Tuesday, July 7, 2009

Mr. Obama Wrestles with His Faith The President on Gay Lives and Gay Issues

My observations:

▪ I think it's clear that they feel victimized in fairly powerful ways . . . .

This is a misreading of the gay experience and of what underlies the current wave of repulsion against the new administration on the part of many gay citizens. Gay Americans do not feel victimized. We are victimized.

When your head is bashed in by police who tell you that the faggot is getting what he deserved, simply because you happen to be gay and in a gay bar, you're not feeling victimized. You are being victimized.

When you're a soldier harassed and eventually murdered because you're gay but have to hide that fact due to discriminatory policies, and when you appeal to the military authorities for help, but no one assists you, you don't feel victimized. You are victimized.

When your partner is dying in the hospital and you and your children are told you can't see the partner because you're in a homophobic state with homophobic laws, you don't feel victimized. You are victimized.

When you're fired solely because you are gay, you don't feel victimized. You are victimized.

When your right to marry your partner is recognized by a state's supreme court and then the citizens of that state vote to remove that human and civil right from you with the malicious and active assistance of churches, you're victimized in reality, not just in your "feelings."

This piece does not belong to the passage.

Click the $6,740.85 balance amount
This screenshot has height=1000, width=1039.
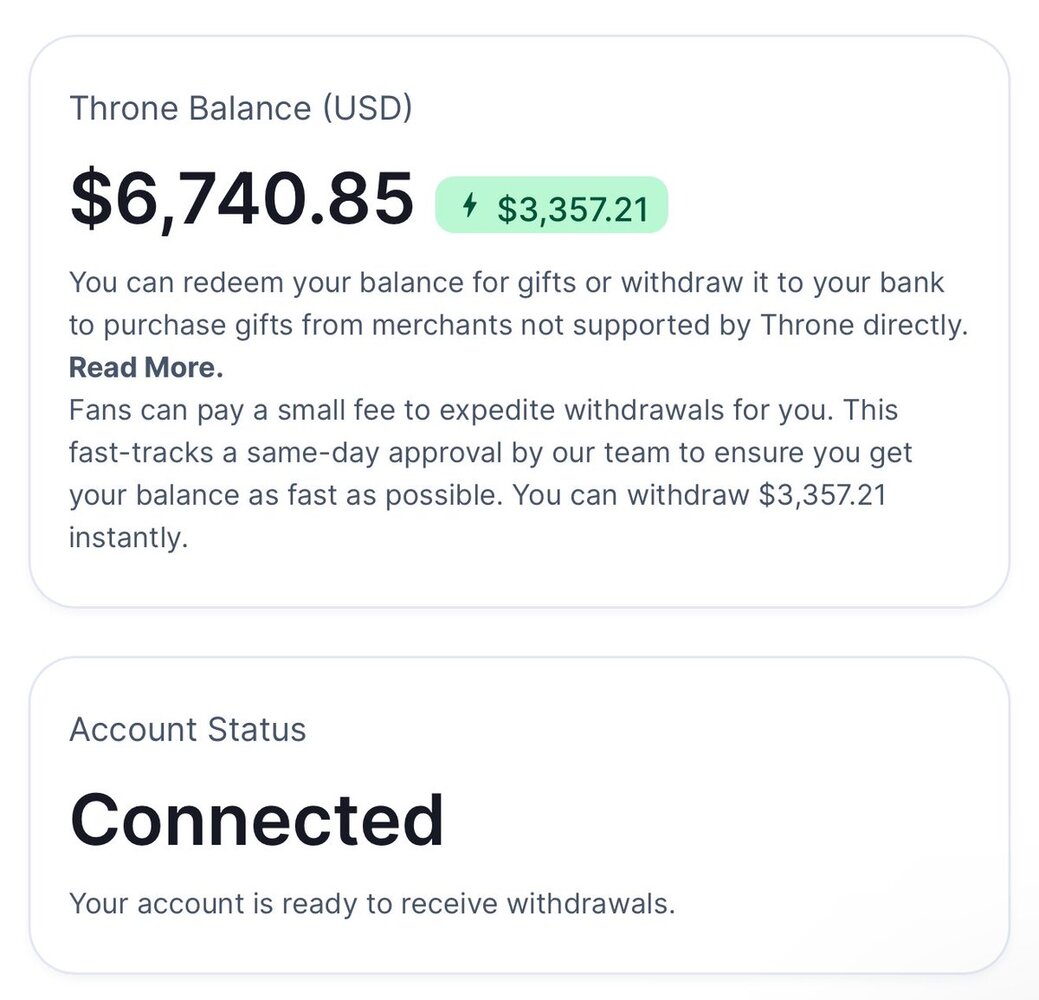click(241, 199)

When we reduce the real victimization of a demeaned group of human beings to feelings and perceptions, we let ourselves off the hook, morally speaking. Talking about how others feel victimized--rather than about how they are vicitimized--permits us to tsk-tsk and wring our hands about the hurt feelings of those poor others. This rhetoric also allows us to ignore the ways in which we can actually do something to assist those who are experiencing actual pain and actual oppression.

When a leader of a nation committed to democratic ideals engages in such rhetoric, he or she disguises the significant way in which, qua leader, he or she can do something powerful and effective to lift the oppression of a group of fellow human beings and fellow citizens experiencing unjust oppression.

And as a Christian, I'm constantly wrestling with my faith and my solicitude and regard and concern for gays and lesbians.

In commenting on this statement, Dan Gilgoy thinks that the president wanted to set his faith and what the churches say about gay people over against his solicitude and regard for gay persons. If this is a correct interpretation, then Mr. Obama is implying that the churches require believers to oppose gay people and gay rights, while empathy tugs believers in the opposite direction, towards solidarity with gays and lesbians in their oppression.

This statement distorts the stance of many churches, including the president's own United Church of Christ, regarding homosexuality. There is hardly uniform condemnation of gay people throughout all churches and other communities of faith.

Many churches and faith communities have taken prophetic stances against homophobia. Prophetic groups within other churches and other faith communities whose stance is generally anti-gay resist their communities' homophobia and call for an end to discrimination.

It is also very unclear why the issue of homosexuality represents a unique exception in the thinking of President Obama. Regarding the many other issues with which he is now grappling--for example, the healthcare issue--there is a variety of viewpoints within various faith communities today, and the president does not appear to think he is compelled to respond to or incorporate all those church-specific viewpoints about these issues as he makes policy decisions.

It's only with regard to the issue of homosexuality that Mr. Obama appears to be struggling with the teachings of his and other churches. It's only in this area that he seems to have religious qualms that dictate what he thinks and does as a political leader.

Why, I wonder? What's unique, morally speaking, about the "problem" of treating gay human beings as human beings, deserving of the same rights and compassion other human beings enjoy? And if the president's mind, heart, and soul are conflicted regarding the morality of gay lives, then why his statements about his fierce advocacy for gay rights and the moral imperative to achieve equality for gay citizens?

What has changed since Mr. Obama's election to introduce such religious wrestling where his faith convictions previously led him to recognize the legitimate demands of gay citizens for an end to oppression? And why, in this area alone, should Americans who recognize that equality is a moral imperative because democratic societies are founded on that imperative bow to the will of some church folks regarding gay lives and gay issues?